Thursday, January 05, 2017


Republicans talk a lot about the evils of the big central government in Washington, D.C. They tell us that it's much better when things are controlled at the local level.

But apparently they prefer it if control doesn't become too local:
After consolidating power in Washington, D.C., and state capitals under President-elect Donald Trump, Republicans are moving to prevent large cities dominated by Democrats from enacting sweeping liberal agendas.

Republican state legislatures are planning so-called preemption laws, which prevent cities and counties from passing new measures governing everything from taxes to environmental regulations and social issues....

In just the last month, legislatures in Michigan and Wisconsin have passed laws preempting local governments from banning plastic grocery bags. In the last few years, courts have upheld the rights of Colorado and Texas legislators to prevent municipalities from banning hydraulic fracturing, also known as fracking, within their borders. Ohio is the latest state to preempt local efforts to raise the minimum wage, after Cleveland tried to boost wages for its lowest-paid workers....

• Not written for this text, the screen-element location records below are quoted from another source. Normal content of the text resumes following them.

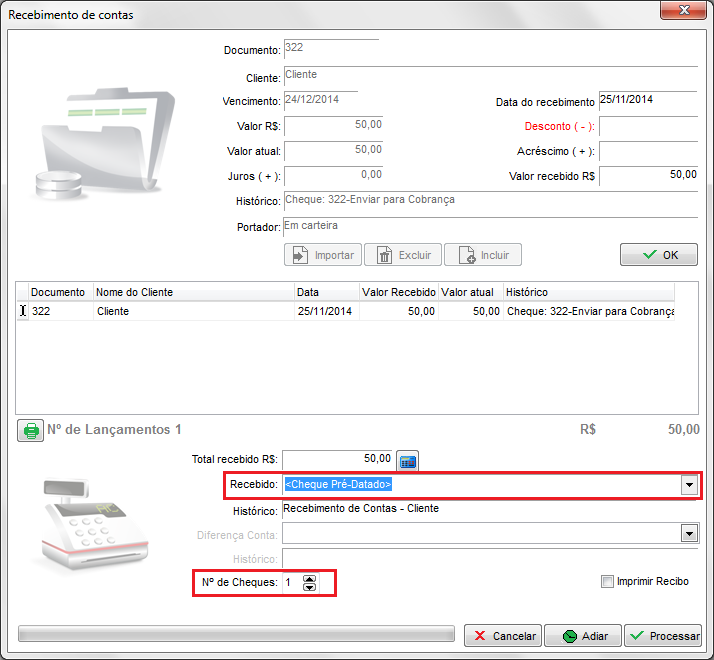Click Processar to process payment
Image resolution: width=714 pixels, height=660 pixels.
(x=664, y=636)
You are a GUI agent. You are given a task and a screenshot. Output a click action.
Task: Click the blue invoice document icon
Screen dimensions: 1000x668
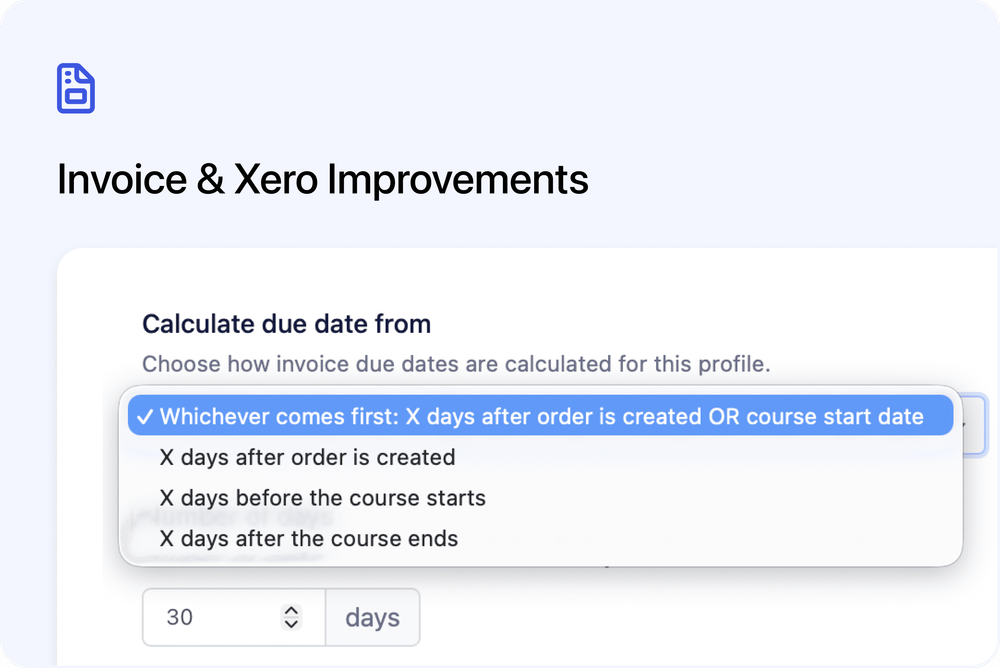pos(76,88)
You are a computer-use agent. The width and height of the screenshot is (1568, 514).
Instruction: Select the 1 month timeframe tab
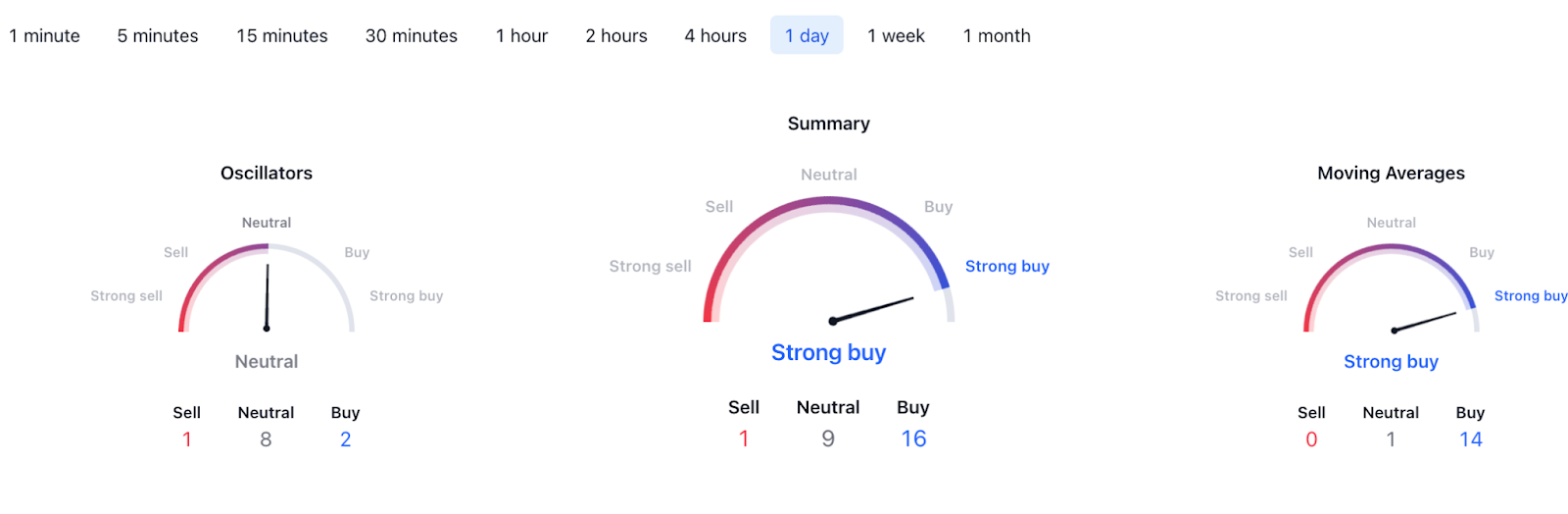coord(997,36)
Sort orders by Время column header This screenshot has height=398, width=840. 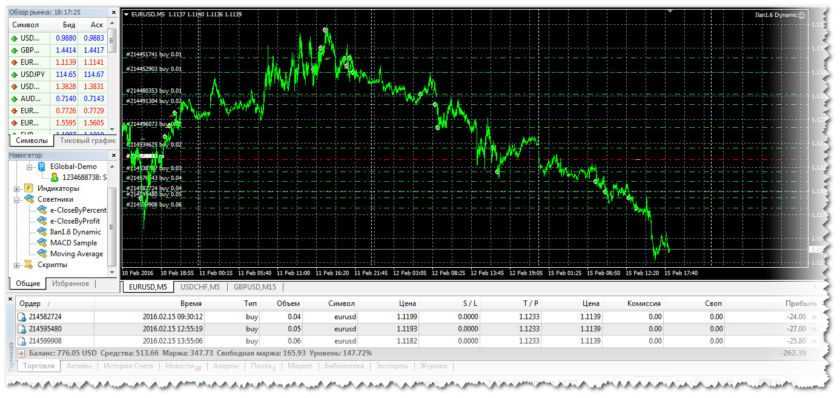(x=192, y=304)
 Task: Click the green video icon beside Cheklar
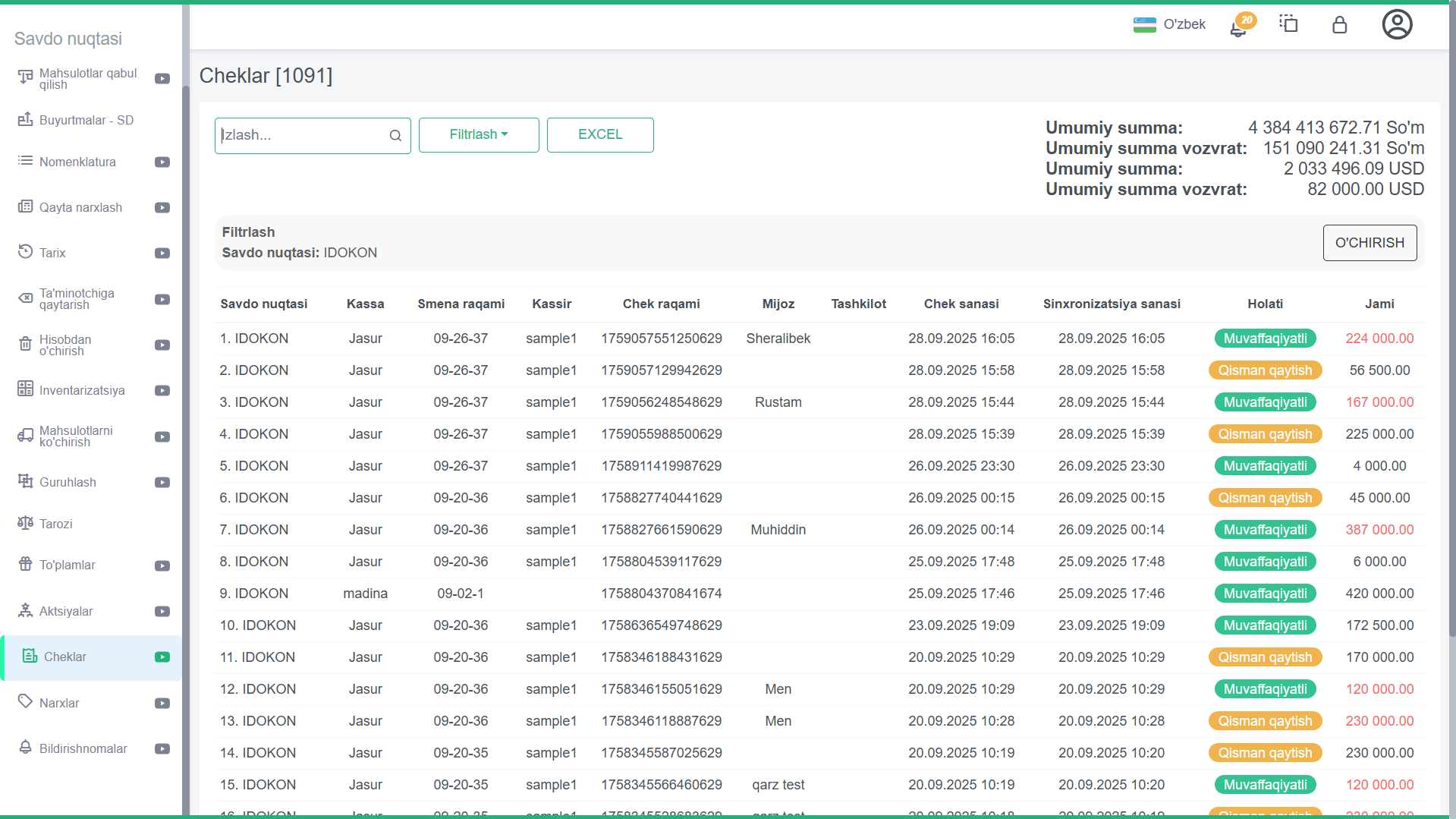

Even the controversial HB2 law, passed last year by North Carolina’s Republican-controlled legislature, is a preemption law: It blocked the city of Charlotte from enforcing anti-discrimination measures that were stronger than statewide laws already on the books....

Legislators in other Republican-led states are likely to target so-called sanctuary cities, which give shelter to undocumented immigrants. Pennsylvania Republicans are likely to consider ways to preempt a new tax on sodas and sugary beverages in Philadelphia.
When Democrats control the White House, we hear a lot from right-wingers about the evils of centralization. This can sound like principled talk, but it's really just a way to make it easier for fat cats to get what they want. Folks like the Koch brothers know that it's much cheaper to buy an election at the state level, which is one big reason so many state legislatures are GOP-controlled now. If decisions are made at the state level, a much smaller outlay buys the necessary electoral victories, and thus the results the rich want.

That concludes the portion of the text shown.